And the read from feature group also fails:

tititanic_df = titantic_fg.read()

---------------------------------------------------------------------------
AttributeError                            Traceback (most recent call last)
/var/folders/dd/2rm5s2w54zs70s3d5mwsn1kh0000gq/T/ipykernel_57495/2691049954.py in <module>
----> 1 a = titantic_fg.read()

~/opt/anaconda3/envs/py38misc/lib/python3.8/site-packages/hsfs/feature_group.py in read(self, wallclock_time, online, dataframe_type, read_options)
    571             `RestAPIError`. No data is available for feature group with this commit date, If time travel enabled.
    572         """
--> 573         engine.get_instance().set_job_group(
    574             "Fetching Feature group",
    575             "Getting feature group: {} from the featurestore {}".format(

~/opt/anaconda3/envs/py38misc/lib/python3.8/site-packages/hsfs/engine/spark.py in set_job_group(self, group_id, description)
     76 
     77     def set_job_group(self, group_id, description):
---> 78         self._spark_session.sparkContext.setJobGroup(group_id, description)
     79 
     80     def register_on_demand_temporary_table(self, on_demand_fg, alias):

~/opt/anaconda3/envs/py38misc/lib/python3.8/site-packages/pyspark/context.py in setJobGroup(self, groupId, description, interruptOnCancel)
   1140         Cancelled
   1141         """
-> 1142         self._jsc.setJobGroup(groupId, description, interruptOnCancel)
   1143 
   1144     def setLocalProperty(self, key, value):

AttributeError: 'NoneType' object has no attribute 'setJobGroup'

Versions:

Python - 3.8
pyspark - 3.1.2
hsfs[hive] - 2.3.2
hopsworks server install - 2.3.0-SNAPSHOT
hive2 - 3.0.0.8-SNAPSHOT

Fabio · August 2, 2021, 11:53am

Hi @pburman,

The first error looks like your Spark configuration is missing the needed dependencies or there are some conflicts. Maybe you can describe where you are running your Spark deployment and how you are launch your application.

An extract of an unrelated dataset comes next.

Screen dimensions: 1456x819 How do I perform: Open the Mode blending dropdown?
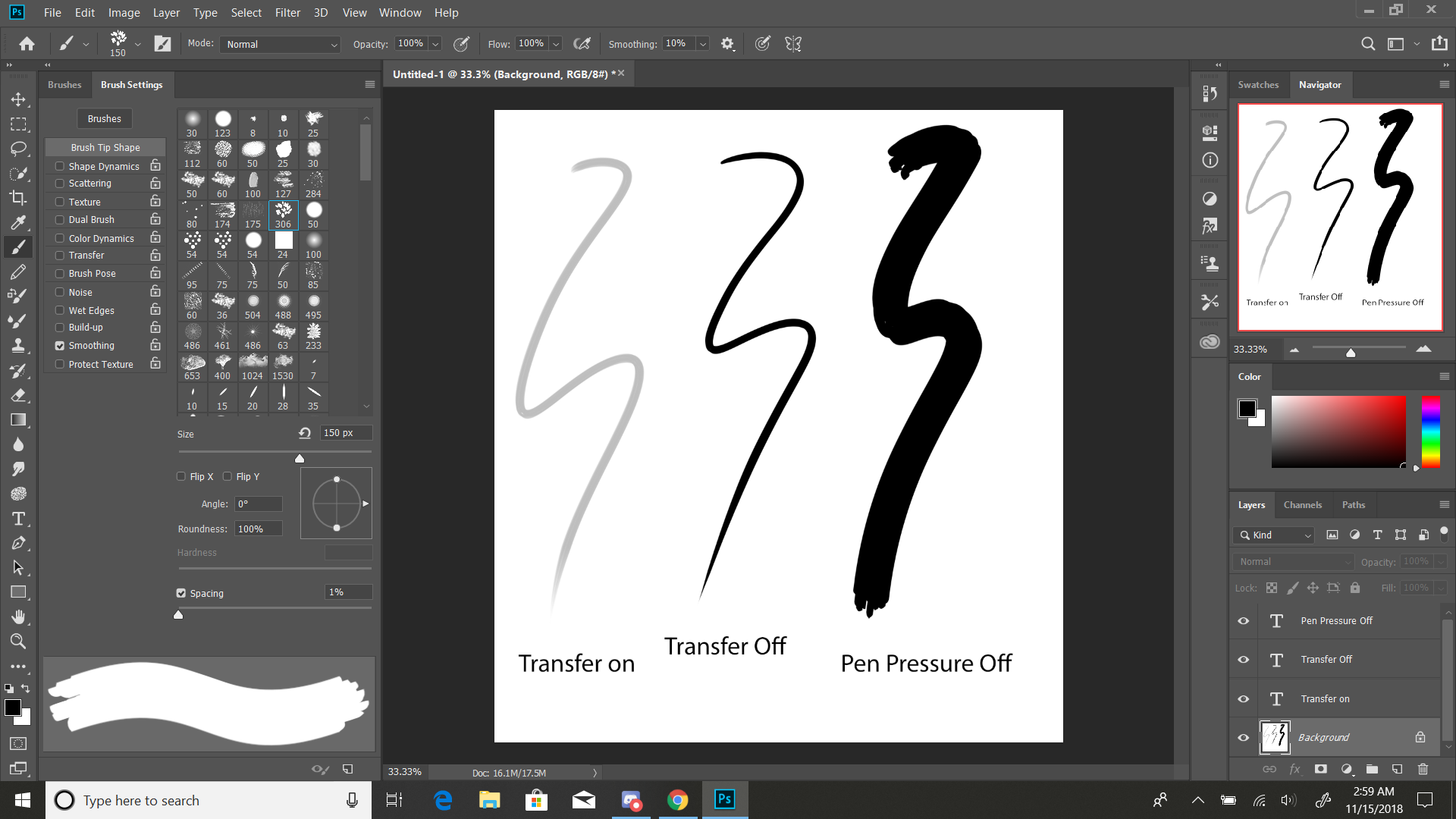click(280, 43)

The second error might be a consequence of the first one and it looks like the Spark context is not available.

–
Fabio

pburman · August 6, 2021, 8:15pm

Hi @Fabio, I’m new to spark/hive/hadoop ecosystem, so i might be missing something.
My understanding is that I should be able to remotely connect to Hopsworks using the api_keys and call fg.insert_steam(df) where df is a spark dataframe. The above code is running locally on my mac (including pyspark) inside of a jupyter notebook connecting to Hopsworks server over the vpn network.
I have pyspark library installed locally and configured using SparkConf (as shown above); additionally i copied over the hopsworks jars from ‘/srv/hops/spark/hopsworks-jars’ from hopsworks server to my mac locally. I got the configs from spark integration page: here.

Is there another way to launch a spark app and pass the instance to hopswork client api?

Fabio · August 9, 2021, 9:42pm

@pburman - The above documentation is meant for running the feature store APIs on external Spark clusters like Cloudera, EMR or HDInsight.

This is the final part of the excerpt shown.